Last updated at 14:02 28 October 2005

Europe's Trade Commissioner Peter Mandelson today offered huge farm concessions in the world trade talks - including cuts of up to 60 per cent in the EU's highest agriculture import tariffs.

The move came a day after French President Jacques Chirac warned he would scupper the so-called Doha Round rather than let Mr Mandelson negotiate away the Common Agriculture Policy.

But Mr Mandelson insisted today the new deal on the table was within his mandate as Trade Commission - "although it goes to the outer limits of that mandate".

A fortnight ago France called emergency talks to try to clip Mr Mandelson's wings and warn him he had gone beyond his brief in the Doha Round concessions he was offering on behalf of the 25 member states.

The Trade Commissioner emerged unscathed, with his mandate reconfirmed by a majority of ministers.

Then yesterday President Chirac used the Hampton Court summit to complain once more that Mr Mandelson was exceeding his brief and that Paris would not tolerate giving up its traditional CAP benefits.

President Chirac is also under pressure from Prime Minister Tony Blair to put EU farm subsidies up for grabs in return for British EU budget rebate concessions in separate negotiations on future European spending.

Under pressure

Today Mr Mandelson turned the screw, insisting his new offer was still within his mandate - "although it goes to the outer limit of that mandate" - and challenged President Chirac to justify his claim.

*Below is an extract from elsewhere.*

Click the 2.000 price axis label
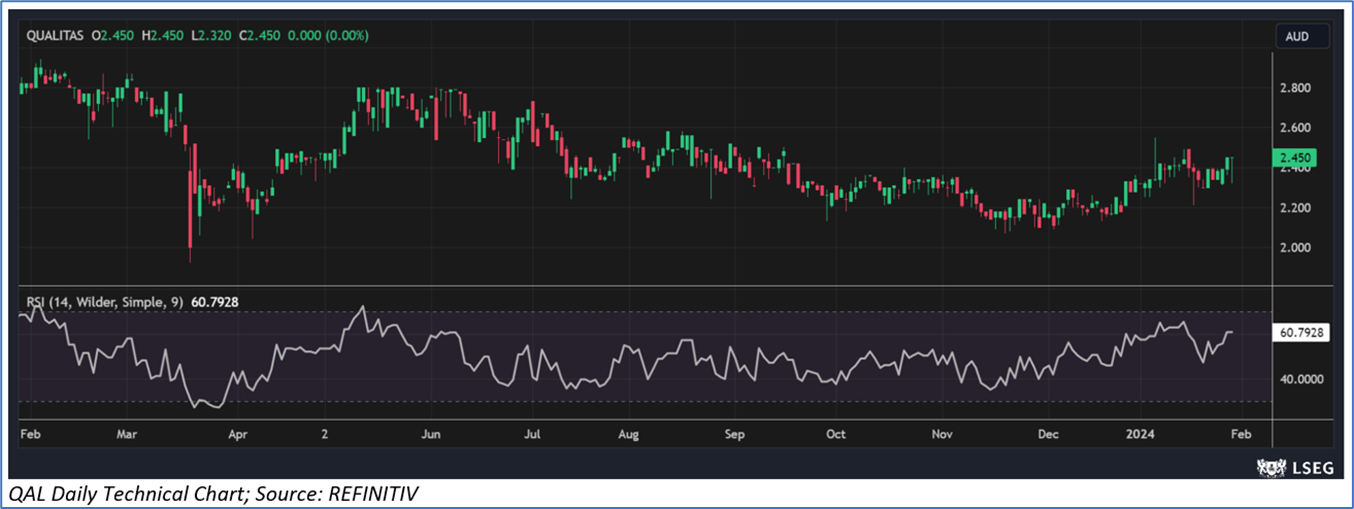This screenshot has height=509, width=1354. pyautogui.click(x=1296, y=248)
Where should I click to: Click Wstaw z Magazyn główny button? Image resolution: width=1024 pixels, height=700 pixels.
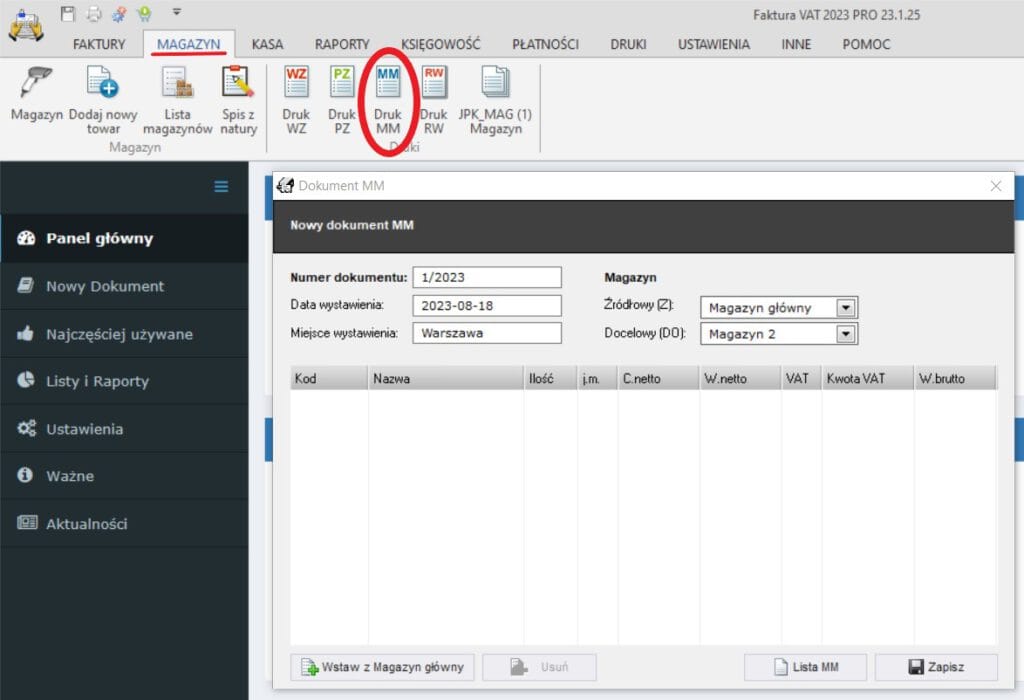[382, 667]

But he rejected claims he was ignoring French concerns: "Not only is France an important, weighty and influential member of the EU, it is strongly committed to world development and eradicating poverty.

"Of course, France has sensitivities but point to me a trade round or stage of a trade round when France did not express concern and reflect those sensitivities, especially in relation to agriculture.

"But that does not negate France's wider commitment and I look forward to being able to demonstrate convincingly to France that we are negotiating what is in France's best interests".

The new deal on the table in the world trade talks includes a 60 per cent cut in the highest rate of EU farm import tariffs, and a range of cuts between 35 per cent and 60 per cent for lower tariffs. It adds up to average tariff cuts of 46 per cent - from 22.8 per cent to 12.2 per cent.

Substantial offer

Mr Mandelson said it was a substantial offer from the EU, adding: "There was a suggestion by France that the proposals we are making are outside the Commission's negotiating mandate. It is a matter for France to make that claim and sustain it.

"We are quite sure that the undertakings the EU has offered are within the terms of the 2003 CAP reform."

He refused to comment on what the French ambassador to the EU had said when the new proposals were put to the 25 EU ambassadors early today, but acknowledged it would have been unusual if the French ambassador had not referred to President Chirac's threat to block a world trade deal if he did not like the contents.

Mr Mandelson said the deal now on the table from the EU side was the EU's "bottom line" and was contingent on other countries now showing similar compromise in other key areas such as industrial goods and services.

"The EU's offer is substantial, offering new market access in agriculture and driving down trade-distorting farm subsidies.

"We want to move in a way that is tolerable for the EU's reforming agricultural sector. Europe's major partners need to understand that this offer is conditional on immediate movement in negotiations on trade in industrial goods and services.

"Those areas are important in Europe and to developing countries and provide the route to a balanced Doha outcome".